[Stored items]
= = =

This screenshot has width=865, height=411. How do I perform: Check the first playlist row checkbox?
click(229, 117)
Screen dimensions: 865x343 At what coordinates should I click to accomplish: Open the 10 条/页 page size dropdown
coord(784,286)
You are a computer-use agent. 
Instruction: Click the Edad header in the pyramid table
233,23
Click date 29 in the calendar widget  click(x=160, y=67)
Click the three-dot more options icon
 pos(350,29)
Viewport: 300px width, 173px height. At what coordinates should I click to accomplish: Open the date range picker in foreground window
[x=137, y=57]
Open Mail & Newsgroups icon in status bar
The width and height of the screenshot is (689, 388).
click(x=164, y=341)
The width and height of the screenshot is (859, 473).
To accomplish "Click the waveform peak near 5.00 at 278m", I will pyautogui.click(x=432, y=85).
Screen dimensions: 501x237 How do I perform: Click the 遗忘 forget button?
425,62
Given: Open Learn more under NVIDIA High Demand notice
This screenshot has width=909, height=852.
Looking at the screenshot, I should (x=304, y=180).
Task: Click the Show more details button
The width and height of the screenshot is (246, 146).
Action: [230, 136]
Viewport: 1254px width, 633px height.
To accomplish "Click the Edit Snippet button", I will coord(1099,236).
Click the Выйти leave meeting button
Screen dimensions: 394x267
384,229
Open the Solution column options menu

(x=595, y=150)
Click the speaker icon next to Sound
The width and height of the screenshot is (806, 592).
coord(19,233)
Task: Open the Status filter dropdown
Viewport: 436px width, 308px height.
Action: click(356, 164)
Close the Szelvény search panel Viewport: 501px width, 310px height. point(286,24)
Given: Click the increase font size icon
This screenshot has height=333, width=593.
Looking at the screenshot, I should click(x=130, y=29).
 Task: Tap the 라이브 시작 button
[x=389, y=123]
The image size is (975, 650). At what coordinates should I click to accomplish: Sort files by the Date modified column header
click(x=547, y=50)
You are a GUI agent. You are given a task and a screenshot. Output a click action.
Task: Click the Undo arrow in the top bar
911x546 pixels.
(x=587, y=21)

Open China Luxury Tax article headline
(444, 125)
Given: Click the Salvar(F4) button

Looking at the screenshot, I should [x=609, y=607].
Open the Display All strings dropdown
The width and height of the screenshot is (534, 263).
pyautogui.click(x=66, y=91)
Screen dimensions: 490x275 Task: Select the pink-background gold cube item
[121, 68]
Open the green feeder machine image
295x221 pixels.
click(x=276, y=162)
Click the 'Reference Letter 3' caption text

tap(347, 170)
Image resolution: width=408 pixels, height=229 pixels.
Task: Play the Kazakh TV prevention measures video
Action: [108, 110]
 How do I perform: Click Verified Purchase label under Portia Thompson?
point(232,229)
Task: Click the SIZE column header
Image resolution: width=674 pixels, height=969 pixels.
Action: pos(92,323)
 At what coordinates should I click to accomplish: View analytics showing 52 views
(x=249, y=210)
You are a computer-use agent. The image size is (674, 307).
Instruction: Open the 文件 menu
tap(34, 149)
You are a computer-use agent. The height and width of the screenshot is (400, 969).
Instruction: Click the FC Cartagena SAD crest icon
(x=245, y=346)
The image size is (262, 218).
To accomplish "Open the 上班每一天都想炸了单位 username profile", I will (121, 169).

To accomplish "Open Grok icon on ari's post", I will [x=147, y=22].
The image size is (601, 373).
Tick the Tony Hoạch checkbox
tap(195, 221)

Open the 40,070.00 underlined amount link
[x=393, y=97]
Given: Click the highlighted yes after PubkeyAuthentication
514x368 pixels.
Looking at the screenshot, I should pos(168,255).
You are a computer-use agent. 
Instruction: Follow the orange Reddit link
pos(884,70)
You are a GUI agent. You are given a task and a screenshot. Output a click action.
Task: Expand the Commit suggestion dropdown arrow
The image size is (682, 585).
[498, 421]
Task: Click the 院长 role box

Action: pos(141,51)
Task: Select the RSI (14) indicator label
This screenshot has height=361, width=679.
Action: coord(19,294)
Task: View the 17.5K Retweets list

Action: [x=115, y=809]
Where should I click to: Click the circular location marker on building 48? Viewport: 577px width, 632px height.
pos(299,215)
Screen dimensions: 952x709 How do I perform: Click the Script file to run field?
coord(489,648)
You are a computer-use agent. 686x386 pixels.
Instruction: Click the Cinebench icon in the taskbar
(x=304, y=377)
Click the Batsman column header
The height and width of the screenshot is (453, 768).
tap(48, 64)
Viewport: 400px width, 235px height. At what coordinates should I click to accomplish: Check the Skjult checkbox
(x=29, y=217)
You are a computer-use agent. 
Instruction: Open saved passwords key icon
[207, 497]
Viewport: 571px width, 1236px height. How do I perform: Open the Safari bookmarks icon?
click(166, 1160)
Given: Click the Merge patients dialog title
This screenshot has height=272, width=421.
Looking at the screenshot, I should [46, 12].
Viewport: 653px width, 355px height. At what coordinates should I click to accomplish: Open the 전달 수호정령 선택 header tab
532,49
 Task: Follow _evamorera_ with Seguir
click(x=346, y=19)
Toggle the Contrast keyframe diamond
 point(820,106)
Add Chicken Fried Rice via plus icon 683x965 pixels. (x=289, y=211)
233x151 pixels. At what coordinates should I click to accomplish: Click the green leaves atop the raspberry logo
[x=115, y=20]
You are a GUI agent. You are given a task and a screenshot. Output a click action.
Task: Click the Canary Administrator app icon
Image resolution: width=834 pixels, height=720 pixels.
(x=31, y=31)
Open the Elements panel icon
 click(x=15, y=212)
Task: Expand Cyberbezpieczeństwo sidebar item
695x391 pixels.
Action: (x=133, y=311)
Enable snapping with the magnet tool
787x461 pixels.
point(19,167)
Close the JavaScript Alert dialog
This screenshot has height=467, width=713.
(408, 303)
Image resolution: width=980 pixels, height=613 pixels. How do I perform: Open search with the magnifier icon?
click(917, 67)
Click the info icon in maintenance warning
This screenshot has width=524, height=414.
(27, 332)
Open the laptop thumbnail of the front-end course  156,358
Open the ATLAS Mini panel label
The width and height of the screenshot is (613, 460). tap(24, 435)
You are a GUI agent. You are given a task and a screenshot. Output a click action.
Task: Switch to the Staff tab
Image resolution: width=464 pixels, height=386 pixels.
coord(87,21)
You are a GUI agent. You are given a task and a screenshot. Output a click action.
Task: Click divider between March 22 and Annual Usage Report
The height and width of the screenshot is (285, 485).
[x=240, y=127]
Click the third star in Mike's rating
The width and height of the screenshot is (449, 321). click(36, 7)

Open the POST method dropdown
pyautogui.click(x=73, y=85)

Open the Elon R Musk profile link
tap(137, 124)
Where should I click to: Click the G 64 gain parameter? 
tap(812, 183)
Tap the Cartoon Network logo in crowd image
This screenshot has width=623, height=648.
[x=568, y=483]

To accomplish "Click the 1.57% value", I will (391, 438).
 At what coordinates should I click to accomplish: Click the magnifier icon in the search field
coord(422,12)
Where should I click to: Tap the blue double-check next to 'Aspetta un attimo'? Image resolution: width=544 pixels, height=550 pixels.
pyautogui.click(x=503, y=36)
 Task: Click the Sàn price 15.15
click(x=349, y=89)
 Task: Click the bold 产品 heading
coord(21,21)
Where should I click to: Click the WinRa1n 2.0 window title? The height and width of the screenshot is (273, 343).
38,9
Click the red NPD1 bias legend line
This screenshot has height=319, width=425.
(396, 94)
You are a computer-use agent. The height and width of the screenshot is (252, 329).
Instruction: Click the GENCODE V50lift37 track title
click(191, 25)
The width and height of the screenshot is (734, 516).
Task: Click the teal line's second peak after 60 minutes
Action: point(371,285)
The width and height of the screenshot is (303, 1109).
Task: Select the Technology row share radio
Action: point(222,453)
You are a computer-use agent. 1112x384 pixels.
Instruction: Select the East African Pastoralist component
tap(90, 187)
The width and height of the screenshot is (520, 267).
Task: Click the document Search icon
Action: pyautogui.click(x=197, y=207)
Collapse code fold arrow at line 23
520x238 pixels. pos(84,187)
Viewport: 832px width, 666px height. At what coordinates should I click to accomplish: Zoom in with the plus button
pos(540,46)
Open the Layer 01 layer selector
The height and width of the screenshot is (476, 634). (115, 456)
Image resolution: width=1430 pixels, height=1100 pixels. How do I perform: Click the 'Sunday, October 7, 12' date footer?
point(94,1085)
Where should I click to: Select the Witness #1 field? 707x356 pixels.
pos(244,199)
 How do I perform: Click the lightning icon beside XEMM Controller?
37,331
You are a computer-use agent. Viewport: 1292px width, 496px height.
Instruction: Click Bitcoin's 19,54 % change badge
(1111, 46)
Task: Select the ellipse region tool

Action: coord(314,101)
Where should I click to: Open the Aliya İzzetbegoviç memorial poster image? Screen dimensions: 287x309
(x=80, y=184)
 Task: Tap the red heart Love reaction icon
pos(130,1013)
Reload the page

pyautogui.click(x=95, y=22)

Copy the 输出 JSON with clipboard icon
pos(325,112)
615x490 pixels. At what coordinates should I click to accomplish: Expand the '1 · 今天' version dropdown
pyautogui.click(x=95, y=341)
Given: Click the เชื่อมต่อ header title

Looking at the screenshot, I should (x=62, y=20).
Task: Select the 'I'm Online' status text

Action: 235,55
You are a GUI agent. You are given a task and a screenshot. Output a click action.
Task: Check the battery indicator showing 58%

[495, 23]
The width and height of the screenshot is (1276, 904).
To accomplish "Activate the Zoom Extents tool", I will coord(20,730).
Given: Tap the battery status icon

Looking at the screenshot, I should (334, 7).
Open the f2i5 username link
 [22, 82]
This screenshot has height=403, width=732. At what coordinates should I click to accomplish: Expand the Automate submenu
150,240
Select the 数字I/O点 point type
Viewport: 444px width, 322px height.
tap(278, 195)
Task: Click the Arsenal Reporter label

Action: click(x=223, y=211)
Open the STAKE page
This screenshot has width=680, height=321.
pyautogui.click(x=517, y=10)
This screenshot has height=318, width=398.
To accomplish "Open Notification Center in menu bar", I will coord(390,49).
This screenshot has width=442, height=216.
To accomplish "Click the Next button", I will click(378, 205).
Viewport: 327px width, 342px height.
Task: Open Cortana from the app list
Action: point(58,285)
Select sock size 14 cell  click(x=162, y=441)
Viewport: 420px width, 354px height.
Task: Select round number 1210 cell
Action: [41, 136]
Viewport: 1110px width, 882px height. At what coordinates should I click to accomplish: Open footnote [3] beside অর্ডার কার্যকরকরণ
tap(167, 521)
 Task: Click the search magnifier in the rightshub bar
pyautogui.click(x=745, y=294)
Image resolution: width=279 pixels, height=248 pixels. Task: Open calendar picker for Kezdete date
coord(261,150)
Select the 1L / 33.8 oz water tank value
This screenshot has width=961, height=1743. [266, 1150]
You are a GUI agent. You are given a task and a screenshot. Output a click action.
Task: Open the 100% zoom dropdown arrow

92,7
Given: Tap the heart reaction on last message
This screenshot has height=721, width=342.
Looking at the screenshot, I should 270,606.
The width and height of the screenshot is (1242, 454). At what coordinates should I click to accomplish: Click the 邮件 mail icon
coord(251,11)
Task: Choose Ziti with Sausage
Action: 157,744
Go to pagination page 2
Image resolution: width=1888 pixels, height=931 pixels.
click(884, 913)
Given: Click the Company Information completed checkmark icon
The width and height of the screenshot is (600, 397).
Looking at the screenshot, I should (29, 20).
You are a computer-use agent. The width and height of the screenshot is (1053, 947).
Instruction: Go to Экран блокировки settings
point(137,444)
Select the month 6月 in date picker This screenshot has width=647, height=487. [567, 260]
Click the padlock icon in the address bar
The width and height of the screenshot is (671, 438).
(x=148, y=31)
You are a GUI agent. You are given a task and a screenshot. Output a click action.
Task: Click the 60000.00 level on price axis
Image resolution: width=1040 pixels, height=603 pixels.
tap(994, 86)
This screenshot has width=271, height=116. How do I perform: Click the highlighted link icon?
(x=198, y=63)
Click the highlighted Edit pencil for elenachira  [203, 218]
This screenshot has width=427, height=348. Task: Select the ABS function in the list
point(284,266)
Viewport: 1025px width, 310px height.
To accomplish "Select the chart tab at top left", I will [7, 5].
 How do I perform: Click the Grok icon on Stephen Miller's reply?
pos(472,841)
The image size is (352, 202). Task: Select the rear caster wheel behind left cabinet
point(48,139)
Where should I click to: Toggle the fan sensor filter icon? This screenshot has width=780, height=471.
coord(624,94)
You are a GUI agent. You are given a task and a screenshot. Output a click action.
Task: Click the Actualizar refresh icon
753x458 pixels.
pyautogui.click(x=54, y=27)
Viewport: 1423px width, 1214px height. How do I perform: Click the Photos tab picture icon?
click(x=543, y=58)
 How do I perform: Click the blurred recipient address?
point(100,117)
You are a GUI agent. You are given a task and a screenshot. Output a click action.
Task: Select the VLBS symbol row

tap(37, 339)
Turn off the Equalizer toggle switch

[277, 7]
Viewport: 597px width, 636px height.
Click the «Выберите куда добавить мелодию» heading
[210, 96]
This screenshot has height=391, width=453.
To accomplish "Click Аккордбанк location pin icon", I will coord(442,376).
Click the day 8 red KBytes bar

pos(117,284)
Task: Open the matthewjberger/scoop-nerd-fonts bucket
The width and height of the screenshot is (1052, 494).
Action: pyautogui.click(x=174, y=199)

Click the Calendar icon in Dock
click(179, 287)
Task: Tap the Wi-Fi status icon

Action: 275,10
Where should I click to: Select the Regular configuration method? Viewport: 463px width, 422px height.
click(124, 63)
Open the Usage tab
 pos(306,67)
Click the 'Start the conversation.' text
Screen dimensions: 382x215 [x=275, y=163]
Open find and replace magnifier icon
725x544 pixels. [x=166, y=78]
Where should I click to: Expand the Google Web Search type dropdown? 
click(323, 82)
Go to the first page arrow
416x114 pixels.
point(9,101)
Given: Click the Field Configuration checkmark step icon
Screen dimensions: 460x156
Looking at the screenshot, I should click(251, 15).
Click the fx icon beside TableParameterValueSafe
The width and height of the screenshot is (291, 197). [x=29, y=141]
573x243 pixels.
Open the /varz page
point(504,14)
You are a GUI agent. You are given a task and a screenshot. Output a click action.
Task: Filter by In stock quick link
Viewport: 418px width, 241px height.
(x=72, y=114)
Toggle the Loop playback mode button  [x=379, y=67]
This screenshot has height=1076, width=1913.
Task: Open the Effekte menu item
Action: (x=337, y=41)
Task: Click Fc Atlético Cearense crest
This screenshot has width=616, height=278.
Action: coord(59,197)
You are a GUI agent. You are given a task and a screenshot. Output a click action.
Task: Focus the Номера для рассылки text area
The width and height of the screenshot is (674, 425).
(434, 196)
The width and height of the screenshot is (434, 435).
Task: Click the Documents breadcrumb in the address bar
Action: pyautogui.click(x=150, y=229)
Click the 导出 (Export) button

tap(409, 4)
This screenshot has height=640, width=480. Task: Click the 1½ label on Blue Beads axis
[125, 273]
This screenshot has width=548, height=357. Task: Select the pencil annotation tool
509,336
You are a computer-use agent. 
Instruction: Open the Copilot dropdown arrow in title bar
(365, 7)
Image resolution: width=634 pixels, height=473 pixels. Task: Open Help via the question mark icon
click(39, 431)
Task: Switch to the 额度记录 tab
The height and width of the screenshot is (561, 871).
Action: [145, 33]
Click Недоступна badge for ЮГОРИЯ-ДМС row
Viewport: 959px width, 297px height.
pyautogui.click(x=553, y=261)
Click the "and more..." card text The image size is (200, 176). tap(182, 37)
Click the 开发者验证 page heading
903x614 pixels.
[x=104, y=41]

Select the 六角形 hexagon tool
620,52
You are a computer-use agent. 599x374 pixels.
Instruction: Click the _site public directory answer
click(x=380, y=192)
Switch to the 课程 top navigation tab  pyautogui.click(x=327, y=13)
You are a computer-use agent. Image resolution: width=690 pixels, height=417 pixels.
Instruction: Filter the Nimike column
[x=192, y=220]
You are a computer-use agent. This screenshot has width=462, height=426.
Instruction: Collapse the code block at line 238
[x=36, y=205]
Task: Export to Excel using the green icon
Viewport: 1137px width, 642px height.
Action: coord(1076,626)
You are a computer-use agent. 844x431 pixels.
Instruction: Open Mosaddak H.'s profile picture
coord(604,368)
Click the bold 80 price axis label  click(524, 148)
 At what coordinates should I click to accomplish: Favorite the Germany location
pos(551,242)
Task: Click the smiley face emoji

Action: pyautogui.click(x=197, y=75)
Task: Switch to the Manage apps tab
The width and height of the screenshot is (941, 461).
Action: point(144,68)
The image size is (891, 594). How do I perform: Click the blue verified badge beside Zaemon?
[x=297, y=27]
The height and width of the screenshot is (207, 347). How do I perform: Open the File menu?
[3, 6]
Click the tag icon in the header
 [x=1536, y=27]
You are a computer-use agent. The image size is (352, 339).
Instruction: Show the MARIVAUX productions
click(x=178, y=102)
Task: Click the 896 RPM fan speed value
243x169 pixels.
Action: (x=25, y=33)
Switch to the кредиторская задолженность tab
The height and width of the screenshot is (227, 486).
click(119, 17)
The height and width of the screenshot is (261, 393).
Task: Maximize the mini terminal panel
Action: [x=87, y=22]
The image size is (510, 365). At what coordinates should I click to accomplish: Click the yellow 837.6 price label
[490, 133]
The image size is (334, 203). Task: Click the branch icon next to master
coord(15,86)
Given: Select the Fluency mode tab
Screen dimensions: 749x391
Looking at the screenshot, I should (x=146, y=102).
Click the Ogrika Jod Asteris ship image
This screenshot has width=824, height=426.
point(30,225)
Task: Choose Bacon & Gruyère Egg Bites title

= = =

- **YOUR ASSIGNMENT**:
With "checkmark" as the string to match, show every line of the entries above that has it.

- **TASK ANSWER**:
Given: Click the Company Information completed checkmark icon
Given: Click the Field Configuration checkmark step icon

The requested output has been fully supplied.